Current attempts at chatbots in this style seem to focus on things like customer interaction. Feed it your product manual, have it chat to customers with questions about the product. A fancy version of ‘have you tried switching it off and back on?‘ These services allow you to input one or a handful of docs or sources, and then chat about its contents.
One of those is Chatbase, another is ChatThing by Pixelhop. The last one has the option of continuously adding source material to presumably the same chatbot(s), but more or less on a per file and per URL basis and limited in number of words per month.

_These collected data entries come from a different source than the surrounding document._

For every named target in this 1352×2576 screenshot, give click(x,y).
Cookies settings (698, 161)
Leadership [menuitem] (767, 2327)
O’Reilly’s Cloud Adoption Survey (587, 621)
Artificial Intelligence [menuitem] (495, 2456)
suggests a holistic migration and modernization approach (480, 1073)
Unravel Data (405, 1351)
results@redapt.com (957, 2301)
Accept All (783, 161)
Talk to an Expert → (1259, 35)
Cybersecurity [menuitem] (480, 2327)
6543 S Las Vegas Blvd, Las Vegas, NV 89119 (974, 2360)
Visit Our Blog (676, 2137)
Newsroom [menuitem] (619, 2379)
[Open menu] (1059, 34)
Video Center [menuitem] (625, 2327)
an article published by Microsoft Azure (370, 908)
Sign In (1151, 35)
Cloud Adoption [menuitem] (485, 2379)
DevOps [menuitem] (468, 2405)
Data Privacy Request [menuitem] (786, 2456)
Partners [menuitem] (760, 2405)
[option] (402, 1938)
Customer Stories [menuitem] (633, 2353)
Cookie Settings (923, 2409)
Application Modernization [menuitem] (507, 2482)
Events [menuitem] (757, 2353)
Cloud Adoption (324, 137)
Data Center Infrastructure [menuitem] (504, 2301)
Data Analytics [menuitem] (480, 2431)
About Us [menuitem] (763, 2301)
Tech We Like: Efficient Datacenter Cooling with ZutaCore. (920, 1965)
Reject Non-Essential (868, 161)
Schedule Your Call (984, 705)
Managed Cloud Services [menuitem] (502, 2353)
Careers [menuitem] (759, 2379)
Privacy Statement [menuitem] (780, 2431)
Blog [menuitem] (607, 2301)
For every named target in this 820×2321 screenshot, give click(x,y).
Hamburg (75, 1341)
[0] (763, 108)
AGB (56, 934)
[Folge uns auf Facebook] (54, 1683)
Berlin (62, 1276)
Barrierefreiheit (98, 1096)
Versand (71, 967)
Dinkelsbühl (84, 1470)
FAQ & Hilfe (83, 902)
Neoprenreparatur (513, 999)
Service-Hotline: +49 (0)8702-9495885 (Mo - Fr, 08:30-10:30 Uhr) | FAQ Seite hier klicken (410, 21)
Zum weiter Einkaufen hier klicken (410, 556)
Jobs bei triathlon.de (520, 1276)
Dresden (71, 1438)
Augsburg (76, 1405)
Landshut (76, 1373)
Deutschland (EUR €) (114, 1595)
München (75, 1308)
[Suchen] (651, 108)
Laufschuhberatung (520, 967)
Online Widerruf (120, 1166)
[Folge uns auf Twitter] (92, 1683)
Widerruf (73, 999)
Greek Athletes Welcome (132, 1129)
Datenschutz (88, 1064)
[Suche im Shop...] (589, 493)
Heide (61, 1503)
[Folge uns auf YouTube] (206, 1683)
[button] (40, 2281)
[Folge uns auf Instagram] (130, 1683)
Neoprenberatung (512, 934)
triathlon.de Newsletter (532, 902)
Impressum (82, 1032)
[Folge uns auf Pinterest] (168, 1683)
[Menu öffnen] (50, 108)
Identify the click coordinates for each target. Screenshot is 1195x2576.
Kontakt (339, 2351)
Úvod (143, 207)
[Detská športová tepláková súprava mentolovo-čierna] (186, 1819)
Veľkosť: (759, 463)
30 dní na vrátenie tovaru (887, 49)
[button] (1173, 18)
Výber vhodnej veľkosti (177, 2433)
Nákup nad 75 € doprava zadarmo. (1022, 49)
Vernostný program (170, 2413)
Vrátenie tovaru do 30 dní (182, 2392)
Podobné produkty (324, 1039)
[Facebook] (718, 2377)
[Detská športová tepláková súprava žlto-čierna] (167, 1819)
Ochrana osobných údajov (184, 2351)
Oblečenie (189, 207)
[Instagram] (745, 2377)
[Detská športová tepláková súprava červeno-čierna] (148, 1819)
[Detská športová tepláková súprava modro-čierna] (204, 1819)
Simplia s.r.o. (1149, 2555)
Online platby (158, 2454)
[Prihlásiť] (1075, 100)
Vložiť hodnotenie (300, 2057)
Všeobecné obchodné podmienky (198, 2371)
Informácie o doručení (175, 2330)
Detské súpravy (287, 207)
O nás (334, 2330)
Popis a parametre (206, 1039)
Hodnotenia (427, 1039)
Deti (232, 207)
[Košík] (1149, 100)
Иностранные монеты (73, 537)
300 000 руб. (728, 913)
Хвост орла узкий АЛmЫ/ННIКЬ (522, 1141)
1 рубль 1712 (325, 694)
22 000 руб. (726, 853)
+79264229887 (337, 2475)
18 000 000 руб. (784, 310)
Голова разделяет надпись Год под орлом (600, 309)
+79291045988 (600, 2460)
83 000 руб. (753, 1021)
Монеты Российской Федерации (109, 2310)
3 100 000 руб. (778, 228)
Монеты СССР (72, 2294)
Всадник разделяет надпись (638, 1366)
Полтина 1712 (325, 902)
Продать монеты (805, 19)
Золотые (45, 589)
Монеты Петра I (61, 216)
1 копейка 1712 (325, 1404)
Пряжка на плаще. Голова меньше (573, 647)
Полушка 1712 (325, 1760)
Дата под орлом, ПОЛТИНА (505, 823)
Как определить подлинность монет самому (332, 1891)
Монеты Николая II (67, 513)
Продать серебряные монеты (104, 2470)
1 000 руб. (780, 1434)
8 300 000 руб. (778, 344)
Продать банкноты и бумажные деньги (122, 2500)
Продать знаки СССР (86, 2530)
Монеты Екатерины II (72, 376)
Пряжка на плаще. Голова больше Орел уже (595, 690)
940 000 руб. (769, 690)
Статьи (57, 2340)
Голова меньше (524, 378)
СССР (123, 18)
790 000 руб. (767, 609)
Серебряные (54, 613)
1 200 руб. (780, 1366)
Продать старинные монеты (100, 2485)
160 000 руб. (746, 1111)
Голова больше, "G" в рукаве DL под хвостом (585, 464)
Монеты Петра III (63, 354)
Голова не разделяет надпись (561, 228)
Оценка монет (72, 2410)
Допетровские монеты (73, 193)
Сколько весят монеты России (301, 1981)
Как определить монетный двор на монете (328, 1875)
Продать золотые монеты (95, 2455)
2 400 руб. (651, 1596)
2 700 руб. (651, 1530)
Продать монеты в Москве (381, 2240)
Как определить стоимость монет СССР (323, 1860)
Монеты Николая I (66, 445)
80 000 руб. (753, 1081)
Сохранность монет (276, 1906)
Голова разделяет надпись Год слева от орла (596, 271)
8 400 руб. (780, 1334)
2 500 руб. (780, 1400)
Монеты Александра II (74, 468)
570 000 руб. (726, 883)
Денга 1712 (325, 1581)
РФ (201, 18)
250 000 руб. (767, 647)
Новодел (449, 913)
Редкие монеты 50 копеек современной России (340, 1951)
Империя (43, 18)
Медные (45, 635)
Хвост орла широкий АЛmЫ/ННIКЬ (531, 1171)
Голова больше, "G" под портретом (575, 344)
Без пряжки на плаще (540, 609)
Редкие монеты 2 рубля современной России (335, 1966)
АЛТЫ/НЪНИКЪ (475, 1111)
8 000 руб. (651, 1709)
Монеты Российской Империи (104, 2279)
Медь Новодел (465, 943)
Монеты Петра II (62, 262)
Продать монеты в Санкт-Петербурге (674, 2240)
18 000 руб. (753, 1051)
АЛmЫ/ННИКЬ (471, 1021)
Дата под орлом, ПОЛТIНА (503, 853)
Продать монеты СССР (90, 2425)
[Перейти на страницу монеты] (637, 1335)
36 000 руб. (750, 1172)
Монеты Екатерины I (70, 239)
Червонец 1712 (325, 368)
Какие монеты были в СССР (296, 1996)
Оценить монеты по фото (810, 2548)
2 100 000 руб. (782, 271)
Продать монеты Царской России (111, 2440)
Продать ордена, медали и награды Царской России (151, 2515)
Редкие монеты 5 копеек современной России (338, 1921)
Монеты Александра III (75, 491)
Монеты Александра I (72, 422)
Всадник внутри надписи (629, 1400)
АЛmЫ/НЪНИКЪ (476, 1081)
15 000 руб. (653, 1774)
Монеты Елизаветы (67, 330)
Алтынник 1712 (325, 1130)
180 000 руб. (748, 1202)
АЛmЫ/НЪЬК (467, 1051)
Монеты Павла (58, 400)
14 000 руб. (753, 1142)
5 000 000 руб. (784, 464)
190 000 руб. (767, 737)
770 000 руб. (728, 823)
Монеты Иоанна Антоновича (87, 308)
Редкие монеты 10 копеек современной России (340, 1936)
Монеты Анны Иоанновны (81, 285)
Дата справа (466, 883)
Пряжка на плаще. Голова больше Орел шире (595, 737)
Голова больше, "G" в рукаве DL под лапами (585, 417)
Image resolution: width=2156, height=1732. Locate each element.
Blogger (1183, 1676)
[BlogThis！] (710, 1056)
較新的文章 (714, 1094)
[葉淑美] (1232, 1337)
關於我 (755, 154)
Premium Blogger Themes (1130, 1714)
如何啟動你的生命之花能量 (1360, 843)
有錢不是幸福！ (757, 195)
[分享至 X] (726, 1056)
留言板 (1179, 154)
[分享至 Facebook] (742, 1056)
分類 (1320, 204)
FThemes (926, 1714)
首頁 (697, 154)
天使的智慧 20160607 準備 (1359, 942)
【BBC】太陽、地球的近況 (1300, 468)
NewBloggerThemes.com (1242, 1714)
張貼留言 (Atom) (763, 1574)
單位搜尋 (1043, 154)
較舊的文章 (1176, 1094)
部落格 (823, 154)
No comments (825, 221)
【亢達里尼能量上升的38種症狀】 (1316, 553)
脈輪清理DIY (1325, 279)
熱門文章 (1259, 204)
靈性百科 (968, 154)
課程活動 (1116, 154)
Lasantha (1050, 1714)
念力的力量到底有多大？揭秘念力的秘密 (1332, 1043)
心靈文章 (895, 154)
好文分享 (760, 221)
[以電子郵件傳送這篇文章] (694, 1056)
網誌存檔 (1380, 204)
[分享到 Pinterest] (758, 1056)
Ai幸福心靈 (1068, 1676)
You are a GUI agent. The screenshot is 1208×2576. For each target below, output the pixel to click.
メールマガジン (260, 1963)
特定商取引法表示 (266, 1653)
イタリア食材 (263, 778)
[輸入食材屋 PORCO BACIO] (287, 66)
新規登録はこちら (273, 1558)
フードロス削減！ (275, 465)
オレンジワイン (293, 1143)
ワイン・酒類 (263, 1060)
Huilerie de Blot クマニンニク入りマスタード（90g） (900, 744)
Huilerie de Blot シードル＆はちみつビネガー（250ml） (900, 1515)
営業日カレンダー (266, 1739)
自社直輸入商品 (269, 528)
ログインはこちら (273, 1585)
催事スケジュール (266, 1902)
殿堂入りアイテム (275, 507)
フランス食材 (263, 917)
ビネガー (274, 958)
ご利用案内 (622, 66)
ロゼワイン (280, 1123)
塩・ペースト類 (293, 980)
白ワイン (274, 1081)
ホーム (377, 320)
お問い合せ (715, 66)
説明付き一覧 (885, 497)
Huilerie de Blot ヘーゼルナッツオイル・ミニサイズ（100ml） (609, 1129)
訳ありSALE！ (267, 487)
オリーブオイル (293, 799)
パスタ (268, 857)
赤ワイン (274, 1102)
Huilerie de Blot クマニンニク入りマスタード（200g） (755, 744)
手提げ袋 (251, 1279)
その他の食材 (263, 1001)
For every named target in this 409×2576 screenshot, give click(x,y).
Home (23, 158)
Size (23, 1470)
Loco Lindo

That’s not like starting out with half a GB in markdown text of notes and writings covering several decades, let alone tens of GBs of e-mail interactions for instance.

Pixelhop is currently working with Dave Winer however to do some of what I mention above: use Dave’s entire blog archives as input. Dave has been blogging since the mid 1990s, so there’s quite a lot of material there.
Checking out ChatThing suggests that they built on OpenAI’s ChatGPT 3.5 through its API. So it wouldn’t qualify per the prerequisites I mentioned. Yet, purposely feeding it a specific online blog archive is less problematic than including my own notes as all the source material involved is public anyway.
The resulting Scripting News bot is a fascinating experiment, the work around which you can follow on GitHub. (As part of that Dave also shared a markdown version of his complete blog archives (33MB), which for fun I loaded into Obsidian to search through. Also for comparison with the generated outputs from the chatbot, such as the question Dave asked the bot when he first wrote about the iPhone on his blog.)

Looking forward to more experiments by Dave and Pixelhop. Meanwhile I’ve joined Pixelhop’s Discord to follow their developments.